------ Selected excerpt ------

Once more, Diego offers David the Donne chair and some scotch as he asks, “Will you toast with the enemy’s drink?  First the orishas.”  Yet again, Gutiérrez Alea subtly underscores the importance of Donne’s ideological writings to undermine the static revolutionary message.  The offerings of tea in the prior example and scotch in this case further serve to show disenchantment with the revolution–a touch so masterfully subtle through the yoking of Donne and the beverages of the enemy.  Nevertheless, Diego appeases the orishas first to show that he has what is best for Cuba foremost in his heart and mind.  Diego then discusses Cuban artists, writers, and musicians about whom David is utterly ignorant, such as José Lezama Lima and Ernie Lecuona.  Whereas Diego bemoaned the lack of progress on the island for not knowing Donne or Cavalis, now he demonstrates that the youth of Cuba are unaware of their own artistic luminaries.  For Freire, “A real humanist can be identified more by his trust in the people, which engages him in their struggle, than by a thousand actions in their favor without that trust” (60).  In a system that does not allow open dissent, Diego typifies the discontented intellectual and patron of the arts whose purpose is to disseminate esthetic projects rather than political agendas devoid of art.  He is a real humanist rather than a paternalistic, unenlightened despot.

 

For Arnaldo Cruz-Malavé:

Ubicando su acción en 1979, un año antes del éxodo masivo de El Mariel, Fresa y chocolate se propone, al igual que el relato de Paz, interrogar no sólo la constitución de la identidad nacional durante el período revolucionario, del “hombre nuevo.”  Se trata . . . en particular, de cuestionar la lógica del repudio al interior del sujeto masculino heterosexual . . . en crisis . . . sujeto extrañamente susceptible a la desfondada nostalgia de un pasado que no conoció nunca, que nunca vivió.  (131)

Diego inculcates the nostalgia for a more abundant past during a time when the Special Period clamored for enduring hardship and surviving at a subsistence level.  In addition, Diego implies that an individual and a country must be familiar with their history instead of the biased, official version that censors dissidence while rejecting alterity.  “The educational, dialogical quality of revolution . . . is one of the most effective instruments for keeping the revolution from becoming institutionalized and stratified in a counter-revolutionary bureaucracy; for counter-revolution is carried out by revolutionaries who become reactionary” (Freire 137).  In essence, Diego engages in dialogue in order to transform his country, while propaganda from the state machine only recognizes monologue and statistics that bureaucrats compile as measures of the revolution in stasis.  He is the more revolutionary figure of the film.

------ Data supplied ------

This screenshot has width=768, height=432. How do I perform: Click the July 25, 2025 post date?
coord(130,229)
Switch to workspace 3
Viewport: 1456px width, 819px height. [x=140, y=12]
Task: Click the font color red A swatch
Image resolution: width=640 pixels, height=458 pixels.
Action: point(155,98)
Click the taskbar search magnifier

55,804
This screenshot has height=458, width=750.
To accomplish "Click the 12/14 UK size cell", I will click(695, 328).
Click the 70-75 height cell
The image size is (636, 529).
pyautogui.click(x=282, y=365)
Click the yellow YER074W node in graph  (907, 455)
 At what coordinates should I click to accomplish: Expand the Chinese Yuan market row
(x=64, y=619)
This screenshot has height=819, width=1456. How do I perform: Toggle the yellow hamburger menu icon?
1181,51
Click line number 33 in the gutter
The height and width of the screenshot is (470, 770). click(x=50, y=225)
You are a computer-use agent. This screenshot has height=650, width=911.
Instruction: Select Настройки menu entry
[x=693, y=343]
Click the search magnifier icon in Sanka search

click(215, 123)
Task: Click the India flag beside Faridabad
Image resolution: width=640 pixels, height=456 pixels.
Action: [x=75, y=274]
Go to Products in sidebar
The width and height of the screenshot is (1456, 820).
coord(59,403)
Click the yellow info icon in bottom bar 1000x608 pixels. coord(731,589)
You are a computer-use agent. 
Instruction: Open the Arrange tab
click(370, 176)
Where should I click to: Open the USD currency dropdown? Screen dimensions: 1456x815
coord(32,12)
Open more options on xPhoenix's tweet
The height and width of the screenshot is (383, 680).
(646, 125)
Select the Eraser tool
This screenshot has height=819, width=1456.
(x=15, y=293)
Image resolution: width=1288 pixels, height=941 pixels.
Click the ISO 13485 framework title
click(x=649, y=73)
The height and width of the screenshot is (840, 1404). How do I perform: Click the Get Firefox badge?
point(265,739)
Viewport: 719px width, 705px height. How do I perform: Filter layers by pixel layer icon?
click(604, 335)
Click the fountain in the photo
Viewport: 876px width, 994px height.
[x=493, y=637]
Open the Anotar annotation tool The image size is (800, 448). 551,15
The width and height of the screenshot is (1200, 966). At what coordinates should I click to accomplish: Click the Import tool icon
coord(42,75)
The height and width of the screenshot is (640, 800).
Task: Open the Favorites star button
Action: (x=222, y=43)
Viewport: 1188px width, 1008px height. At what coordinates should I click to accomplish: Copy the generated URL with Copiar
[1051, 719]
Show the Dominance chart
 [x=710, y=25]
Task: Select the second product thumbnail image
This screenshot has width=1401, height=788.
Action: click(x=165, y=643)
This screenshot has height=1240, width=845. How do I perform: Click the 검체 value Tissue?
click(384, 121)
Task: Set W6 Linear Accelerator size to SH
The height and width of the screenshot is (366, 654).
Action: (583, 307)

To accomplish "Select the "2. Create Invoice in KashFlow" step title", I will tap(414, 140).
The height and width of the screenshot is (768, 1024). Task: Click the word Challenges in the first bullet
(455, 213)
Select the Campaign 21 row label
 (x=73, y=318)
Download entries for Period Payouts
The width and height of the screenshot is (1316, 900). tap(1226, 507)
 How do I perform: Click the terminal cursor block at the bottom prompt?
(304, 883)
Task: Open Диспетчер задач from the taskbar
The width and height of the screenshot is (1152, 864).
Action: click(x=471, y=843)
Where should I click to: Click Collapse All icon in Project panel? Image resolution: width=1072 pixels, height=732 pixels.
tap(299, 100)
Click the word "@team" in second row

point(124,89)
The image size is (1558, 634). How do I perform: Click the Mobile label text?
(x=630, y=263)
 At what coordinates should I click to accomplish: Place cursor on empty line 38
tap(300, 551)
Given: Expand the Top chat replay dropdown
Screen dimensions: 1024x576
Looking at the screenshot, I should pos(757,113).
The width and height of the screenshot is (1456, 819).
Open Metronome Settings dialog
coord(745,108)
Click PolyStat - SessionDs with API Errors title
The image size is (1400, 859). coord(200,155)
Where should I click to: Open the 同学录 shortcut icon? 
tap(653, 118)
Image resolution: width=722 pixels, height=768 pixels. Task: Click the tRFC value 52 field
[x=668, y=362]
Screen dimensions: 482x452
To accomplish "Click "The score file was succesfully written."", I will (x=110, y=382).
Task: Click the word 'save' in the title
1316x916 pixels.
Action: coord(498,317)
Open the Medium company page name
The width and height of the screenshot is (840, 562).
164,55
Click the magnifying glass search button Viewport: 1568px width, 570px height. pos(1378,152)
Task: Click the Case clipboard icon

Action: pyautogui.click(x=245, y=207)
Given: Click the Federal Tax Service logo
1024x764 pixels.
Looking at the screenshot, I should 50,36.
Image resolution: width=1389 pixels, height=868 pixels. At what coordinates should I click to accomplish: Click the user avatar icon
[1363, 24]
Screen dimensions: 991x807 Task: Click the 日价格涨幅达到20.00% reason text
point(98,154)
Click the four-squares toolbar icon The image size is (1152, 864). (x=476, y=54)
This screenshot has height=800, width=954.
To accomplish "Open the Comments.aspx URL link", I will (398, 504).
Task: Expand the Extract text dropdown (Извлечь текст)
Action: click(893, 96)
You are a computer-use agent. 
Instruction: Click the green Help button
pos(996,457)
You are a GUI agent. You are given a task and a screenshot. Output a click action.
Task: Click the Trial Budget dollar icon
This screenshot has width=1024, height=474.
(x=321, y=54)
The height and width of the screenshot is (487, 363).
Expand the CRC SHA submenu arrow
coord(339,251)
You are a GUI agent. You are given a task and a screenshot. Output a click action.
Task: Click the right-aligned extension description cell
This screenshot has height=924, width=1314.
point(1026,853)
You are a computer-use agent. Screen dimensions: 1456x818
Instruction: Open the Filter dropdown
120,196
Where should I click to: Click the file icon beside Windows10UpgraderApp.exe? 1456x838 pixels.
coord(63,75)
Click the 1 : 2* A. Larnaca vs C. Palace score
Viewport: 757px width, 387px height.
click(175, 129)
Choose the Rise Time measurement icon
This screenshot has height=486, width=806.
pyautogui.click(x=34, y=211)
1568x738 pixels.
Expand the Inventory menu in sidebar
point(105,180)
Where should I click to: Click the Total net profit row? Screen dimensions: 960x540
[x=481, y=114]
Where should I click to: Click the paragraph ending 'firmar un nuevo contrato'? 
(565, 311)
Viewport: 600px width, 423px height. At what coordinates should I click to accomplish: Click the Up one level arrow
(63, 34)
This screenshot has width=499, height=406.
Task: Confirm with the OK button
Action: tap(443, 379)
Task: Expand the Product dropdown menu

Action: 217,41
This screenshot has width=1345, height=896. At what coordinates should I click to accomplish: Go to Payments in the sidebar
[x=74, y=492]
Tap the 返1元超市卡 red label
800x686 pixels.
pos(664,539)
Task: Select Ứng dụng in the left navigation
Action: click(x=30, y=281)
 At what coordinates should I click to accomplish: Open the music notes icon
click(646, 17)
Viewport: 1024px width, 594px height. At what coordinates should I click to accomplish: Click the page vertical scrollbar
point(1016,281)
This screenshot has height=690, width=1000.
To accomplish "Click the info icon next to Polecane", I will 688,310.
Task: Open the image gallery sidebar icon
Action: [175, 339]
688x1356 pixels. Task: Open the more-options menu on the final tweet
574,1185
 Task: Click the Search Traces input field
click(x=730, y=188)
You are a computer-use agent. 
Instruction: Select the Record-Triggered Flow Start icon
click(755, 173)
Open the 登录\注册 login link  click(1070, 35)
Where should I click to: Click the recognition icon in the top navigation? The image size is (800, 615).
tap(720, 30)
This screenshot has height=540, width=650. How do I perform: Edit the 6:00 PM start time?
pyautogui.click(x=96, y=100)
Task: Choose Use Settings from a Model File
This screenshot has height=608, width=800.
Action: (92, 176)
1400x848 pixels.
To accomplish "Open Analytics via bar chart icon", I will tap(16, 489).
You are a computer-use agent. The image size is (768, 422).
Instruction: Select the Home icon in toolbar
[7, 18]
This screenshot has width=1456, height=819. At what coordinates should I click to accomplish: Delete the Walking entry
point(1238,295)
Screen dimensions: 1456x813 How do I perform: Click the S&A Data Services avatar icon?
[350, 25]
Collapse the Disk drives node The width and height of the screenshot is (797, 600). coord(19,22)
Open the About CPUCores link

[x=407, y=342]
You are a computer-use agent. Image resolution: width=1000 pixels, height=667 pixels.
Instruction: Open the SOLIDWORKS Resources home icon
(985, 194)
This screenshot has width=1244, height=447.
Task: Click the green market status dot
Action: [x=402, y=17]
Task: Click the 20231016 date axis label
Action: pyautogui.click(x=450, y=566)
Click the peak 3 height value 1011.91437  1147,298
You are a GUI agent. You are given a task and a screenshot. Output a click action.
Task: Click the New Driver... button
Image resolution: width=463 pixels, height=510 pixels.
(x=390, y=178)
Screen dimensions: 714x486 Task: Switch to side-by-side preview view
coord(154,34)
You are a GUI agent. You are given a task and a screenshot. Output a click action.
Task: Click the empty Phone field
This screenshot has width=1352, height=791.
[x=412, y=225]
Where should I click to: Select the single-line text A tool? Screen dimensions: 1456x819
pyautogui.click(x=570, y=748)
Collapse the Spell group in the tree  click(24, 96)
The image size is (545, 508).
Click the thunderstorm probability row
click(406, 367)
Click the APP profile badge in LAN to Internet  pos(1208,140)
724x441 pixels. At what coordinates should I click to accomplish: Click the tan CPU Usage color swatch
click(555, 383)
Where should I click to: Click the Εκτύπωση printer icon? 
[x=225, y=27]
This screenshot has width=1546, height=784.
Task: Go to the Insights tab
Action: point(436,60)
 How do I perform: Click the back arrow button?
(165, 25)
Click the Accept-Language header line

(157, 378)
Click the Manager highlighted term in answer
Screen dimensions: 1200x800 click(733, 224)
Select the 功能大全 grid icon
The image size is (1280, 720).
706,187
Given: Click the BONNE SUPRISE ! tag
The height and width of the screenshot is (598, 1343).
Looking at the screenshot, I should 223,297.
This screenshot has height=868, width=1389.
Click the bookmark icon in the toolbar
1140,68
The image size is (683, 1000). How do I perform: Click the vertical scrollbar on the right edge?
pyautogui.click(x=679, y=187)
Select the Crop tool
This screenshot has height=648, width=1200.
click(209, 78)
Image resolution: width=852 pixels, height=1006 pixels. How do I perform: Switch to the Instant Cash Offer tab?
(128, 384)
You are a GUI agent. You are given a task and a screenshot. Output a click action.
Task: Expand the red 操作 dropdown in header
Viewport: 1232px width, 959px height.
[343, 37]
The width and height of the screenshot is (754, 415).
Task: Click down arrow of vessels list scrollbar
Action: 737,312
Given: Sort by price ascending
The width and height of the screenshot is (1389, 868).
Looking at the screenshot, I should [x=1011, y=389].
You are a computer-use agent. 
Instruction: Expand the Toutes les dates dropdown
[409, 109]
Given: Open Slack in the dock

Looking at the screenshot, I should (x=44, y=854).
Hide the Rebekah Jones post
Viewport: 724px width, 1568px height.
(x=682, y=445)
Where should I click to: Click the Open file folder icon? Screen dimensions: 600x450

------

* **Stated goal**:
Continue the essay on Diego in Fresa y chocolate, which appears above the listing, picking up after its final sentence.

* **Output of the exercise**:
 

Probably to avoid censorship and reprisals, the dissident character of Diego is a homosexual rather than a heterosexual.  Nelson writes, “The homosexuality and artistic sensibilities of Diego (Jorge Perugorría) in Fresa y Chocolate marginalise him too from a revolution that defines such behaviour as deviant and traitorous, so he is finally forced to leave the island” (100).  Dennis West, suggests:

And Strawberry and Chocolate is not a gay film.  It does not significantly explore the history of homosexual oppression in Cuba; gay sexual pleasure is not shown and gay relationships are given short shrift; and the camera generally prefers David’s heterosexual point of view.  Furthermore, the film’s gay protagonist perhaps too conveniently combines physical attraction, artistic sensibility, and socialist and nationalistic viewpoints in order to assure mainstream audience appeal.  (16)

Diego nebulously admits that “I’ve had problems with the system.”  We are left unsure as to whether his problems arise from his homosexuality, from his dissident views, or from his patronage of the arts since he promotes the esthetic rather than the propagandistic. He becomes the revolutionary in exile, rather than the counter-revolutionary as defined by Freire.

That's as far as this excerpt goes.